→ **WHAT IS NEEDED**
Retype the records below line for line, keeping every character as it appears.

· · ·

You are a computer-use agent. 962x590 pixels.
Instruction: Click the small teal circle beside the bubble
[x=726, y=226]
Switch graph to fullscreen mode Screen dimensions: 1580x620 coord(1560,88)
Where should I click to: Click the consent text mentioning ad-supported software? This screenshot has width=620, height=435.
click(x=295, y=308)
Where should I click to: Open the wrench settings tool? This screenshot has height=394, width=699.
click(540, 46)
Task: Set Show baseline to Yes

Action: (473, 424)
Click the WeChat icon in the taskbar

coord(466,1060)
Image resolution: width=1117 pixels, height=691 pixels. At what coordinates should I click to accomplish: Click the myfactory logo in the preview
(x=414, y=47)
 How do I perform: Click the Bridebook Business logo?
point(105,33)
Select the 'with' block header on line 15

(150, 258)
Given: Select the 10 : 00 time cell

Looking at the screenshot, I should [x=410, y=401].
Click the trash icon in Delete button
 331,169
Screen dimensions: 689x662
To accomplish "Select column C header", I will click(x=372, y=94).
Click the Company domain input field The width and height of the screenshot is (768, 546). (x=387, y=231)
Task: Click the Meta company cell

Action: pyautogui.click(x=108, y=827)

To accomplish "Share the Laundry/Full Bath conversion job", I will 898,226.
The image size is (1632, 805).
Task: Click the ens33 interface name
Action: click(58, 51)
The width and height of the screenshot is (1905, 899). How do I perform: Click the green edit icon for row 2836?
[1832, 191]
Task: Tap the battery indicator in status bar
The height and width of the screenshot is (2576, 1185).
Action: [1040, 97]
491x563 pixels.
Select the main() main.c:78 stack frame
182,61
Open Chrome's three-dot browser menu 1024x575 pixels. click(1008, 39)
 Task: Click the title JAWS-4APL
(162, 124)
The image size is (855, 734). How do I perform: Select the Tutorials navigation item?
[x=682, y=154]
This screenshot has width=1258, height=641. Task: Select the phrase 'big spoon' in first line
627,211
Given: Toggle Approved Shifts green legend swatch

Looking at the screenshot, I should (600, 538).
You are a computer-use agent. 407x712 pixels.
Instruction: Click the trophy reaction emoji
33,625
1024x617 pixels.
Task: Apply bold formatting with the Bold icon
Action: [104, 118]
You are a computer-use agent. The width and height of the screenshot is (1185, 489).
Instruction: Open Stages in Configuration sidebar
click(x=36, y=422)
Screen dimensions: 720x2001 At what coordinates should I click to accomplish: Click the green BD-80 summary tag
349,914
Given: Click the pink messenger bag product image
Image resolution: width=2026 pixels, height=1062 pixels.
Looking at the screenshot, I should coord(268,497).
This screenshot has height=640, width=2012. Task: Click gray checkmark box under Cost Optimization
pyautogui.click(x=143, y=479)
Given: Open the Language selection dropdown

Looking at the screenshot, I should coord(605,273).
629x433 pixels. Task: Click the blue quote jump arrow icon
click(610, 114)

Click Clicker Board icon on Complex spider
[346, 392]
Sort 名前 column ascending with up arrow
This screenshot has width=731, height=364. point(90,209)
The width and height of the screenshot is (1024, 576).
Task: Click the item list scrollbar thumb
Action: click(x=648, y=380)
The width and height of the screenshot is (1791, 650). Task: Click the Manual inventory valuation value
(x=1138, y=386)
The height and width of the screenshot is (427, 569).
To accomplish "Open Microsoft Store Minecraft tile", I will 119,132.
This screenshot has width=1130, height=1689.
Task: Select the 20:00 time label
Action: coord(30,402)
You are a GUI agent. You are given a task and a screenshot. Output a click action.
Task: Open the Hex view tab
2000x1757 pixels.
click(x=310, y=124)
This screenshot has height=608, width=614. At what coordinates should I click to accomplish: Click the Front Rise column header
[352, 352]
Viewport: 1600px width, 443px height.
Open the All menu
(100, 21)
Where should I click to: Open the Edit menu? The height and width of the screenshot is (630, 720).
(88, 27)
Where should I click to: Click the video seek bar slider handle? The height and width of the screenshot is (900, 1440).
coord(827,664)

· · ·

→ **EXPECTED OUTPUT**
You are a computer-use agent. 962x590 pixels.
Instruction: Click the small teal circle beside the bubble
[x=726, y=226]
Switch graph to fullscreen mode Screen dimensions: 1580x620 coord(1560,88)
Where should I click to: Click the consent text mentioning ad-supported software? This screenshot has width=620, height=435.
click(x=295, y=308)
Where should I click to: Open the wrench settings tool? This screenshot has height=394, width=699.
click(540, 46)
Task: Set Show baseline to Yes

Action: (473, 424)
Click the WeChat icon in the taskbar

coord(466,1060)
Image resolution: width=1117 pixels, height=691 pixels. At what coordinates should I click to accomplish: Click the myfactory logo in the preview
(x=414, y=47)
 How do I perform: Click the Bridebook Business logo?
point(105,33)
Select the 'with' block header on line 15

(150, 258)
Given: Select the 10 : 00 time cell

Looking at the screenshot, I should [x=410, y=401].
Click the trash icon in Delete button
 331,169
Screen dimensions: 689x662
To accomplish "Select column C header", I will click(x=372, y=94).
Click the Company domain input field The width and height of the screenshot is (768, 546). (x=387, y=231)
Task: Click the Meta company cell

Action: pyautogui.click(x=108, y=827)

To accomplish "Share the Laundry/Full Bath conversion job", I will 898,226.
The image size is (1632, 805).
Task: Click the ens33 interface name
Action: click(58, 51)
The width and height of the screenshot is (1905, 899). How do I perform: Click the green edit icon for row 2836?
[1832, 191]
Task: Tap the battery indicator in status bar
The height and width of the screenshot is (2576, 1185).
Action: [1040, 97]
491x563 pixels.
Select the main() main.c:78 stack frame
182,61
Open Chrome's three-dot browser menu 1024x575 pixels. click(1008, 39)
 Task: Click the title JAWS-4APL
(162, 124)
The image size is (855, 734). How do I perform: Select the Tutorials navigation item?
[x=682, y=154]
This screenshot has width=1258, height=641. Task: Select the phrase 'big spoon' in first line
627,211
Given: Toggle Approved Shifts green legend swatch

Looking at the screenshot, I should (600, 538).
You are a computer-use agent. 407x712 pixels.
Instruction: Click the trophy reaction emoji
33,625
1024x617 pixels.
Task: Apply bold formatting with the Bold icon
Action: [104, 118]
You are a computer-use agent. The width and height of the screenshot is (1185, 489).
Instruction: Open Stages in Configuration sidebar
click(x=36, y=422)
Screen dimensions: 720x2001 At what coordinates should I click to accomplish: Click the green BD-80 summary tag
349,914
Given: Click the pink messenger bag product image
Image resolution: width=2026 pixels, height=1062 pixels.
Looking at the screenshot, I should coord(268,497).
This screenshot has height=640, width=2012. Task: Click gray checkmark box under Cost Optimization
pyautogui.click(x=143, y=479)
Given: Open the Language selection dropdown

Looking at the screenshot, I should coord(605,273).
629x433 pixels. Task: Click the blue quote jump arrow icon
click(610, 114)

Click Clicker Board icon on Complex spider
[346, 392]
Sort 名前 column ascending with up arrow
This screenshot has width=731, height=364. point(90,209)
The width and height of the screenshot is (1024, 576).
Task: Click the item list scrollbar thumb
Action: click(x=648, y=380)
The width and height of the screenshot is (1791, 650). Task: Click the Manual inventory valuation value
(x=1138, y=386)
The height and width of the screenshot is (427, 569).
To accomplish "Open Microsoft Store Minecraft tile", I will 119,132.
This screenshot has width=1130, height=1689.
Task: Select the 20:00 time label
Action: coord(30,402)
You are a GUI agent. You are given a task and a screenshot. Output a click action.
Task: Open the Hex view tab
2000x1757 pixels.
click(x=310, y=124)
This screenshot has height=608, width=614. At what coordinates should I click to accomplish: Click the Front Rise column header
[352, 352]
Viewport: 1600px width, 443px height.
Open the All menu
(100, 21)
Where should I click to: Open the Edit menu? The height and width of the screenshot is (630, 720).
(88, 27)
Where should I click to: Click the video seek bar slider handle? The height and width of the screenshot is (900, 1440).
coord(827,664)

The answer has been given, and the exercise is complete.